De la novia, por supuesto, se habían encargado con más diligencia. Con cuidado le habían ondulado todo el cabello largo y rojo, para luego hacerle un recogido en un intrincado trenzado que se elevaba sobre su cabeza como una corona. Dejaron los mechones delanteros sueltos, suavemente ondulados, para que cayeran y enmarcaran su rostro con delicadeza, añadiendo un aire romántico a su apariencia. El trenzado se completaba con un exquisito cintillo de flores blancas, cuyos pétalos contrastan maravillosamente con el vibrante tono de su cabello. En cuanto al maquillaje, colorearon sus párpados con sombras en tonos neutros, combinando matices marrones y dorados que creaban un efecto ahumado suave, destacando sus ojos de manera sutil pero impactante. El delineador negro, infaltable, realzaba aún más sus ojos, mientras que las pestañas, largas y voluminosas, aportaron un toque dramático a su mirada.
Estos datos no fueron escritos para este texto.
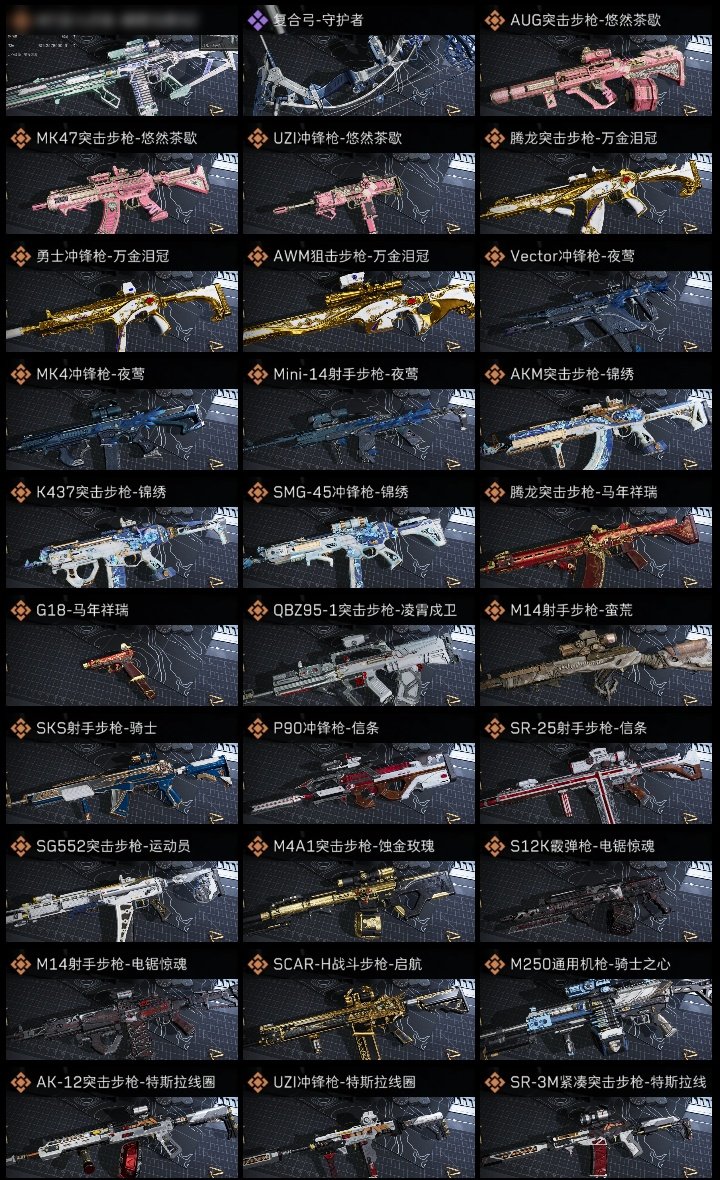Click the purple rarity icon beside 复合弓-守护者

pos(258,20)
Aplicaron rubor en sus mejillas e iluminador en sus pómulos, el puente de la nariz y el arco de Cupido, dándole un brillo radiante y juvenil. Por último, maquillaron sus labios con un color rosa suave y un gloss, complementando el conjunto con una apariencia fresca y natural.
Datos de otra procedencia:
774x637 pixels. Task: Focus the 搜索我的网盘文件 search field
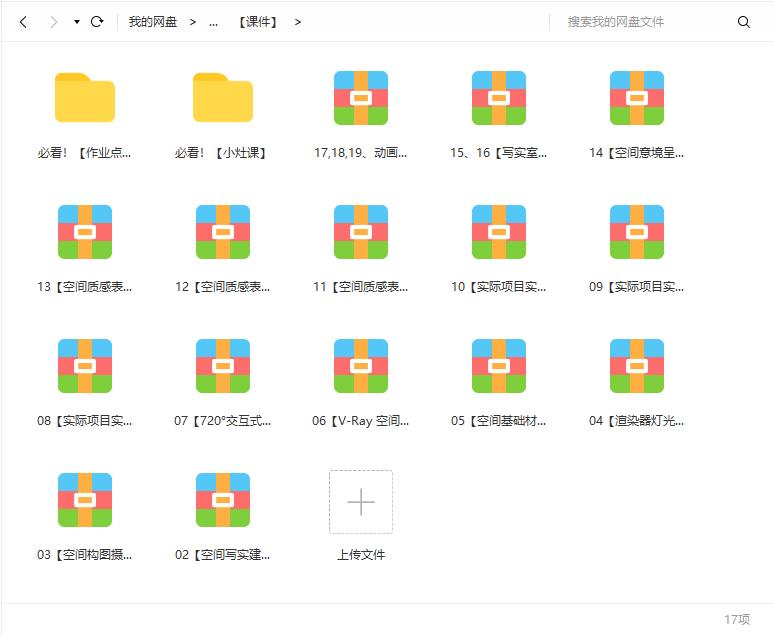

Cuando Roberta vio el resultado final, sonrió, enormemente complacida con su reflejo en el espejo. Aunque aún le faltaba el vestido, era así como siempre había soñado verse en el día más importante de su vida. Por un breve instante su mente quiso jugarle una mala pasada y recordar la antesala a la pesadilla que vivió hace seis años atrás, cuando en un día como este —por cierto, muchísimo menos especial—, cometió el error de unirse al mal nacido de Javier. Pero no se lo permitió. Nada, absolutamente nada, empañaría este día tan especial para ella. Ni siquiera sus malos recuerdos.

Los estilistas guardaron sus cosas y se despidieron, pues aún tenían trabajo que hacer con Alma, Mabel y Claudia en otro de los cuartos. En cuanto estos se fueron, sus damas de honor no pararon de adularla por lo hermosa que se veía, ante lo cual ella solo pudo agradecer a sus palabras. Para la pelirroja, ciertamente todo parecía moverse en cámara lenta, pues la mezcla de emociones que la embargaba era abrumadora: nervios, ansiedad y una profunda emoción que la hacía querer reír y llorar al mismo tiempo. Se miró en el espejo y respiró hondo, tratando de calmarse. Recordó todos los momentos difíciles que había pasado para llegar a este instante, todas las lágrimas, las risas, y las veces que pensó que nunca lo lograrían. Pero aquí estaba, a punto de casarse con Diego, el amor de su vida. Pensó en cuánto había crecido y cambiado desde que lo conoció, en cómo él había sacado lo mejor de ella. Con una sonrisa nerviosa, se dijo a sí misma que estaba lista, que siempre lo había estado. Esta era su historia de amor, y estaba a punto de comenzar un nuevo capítulo.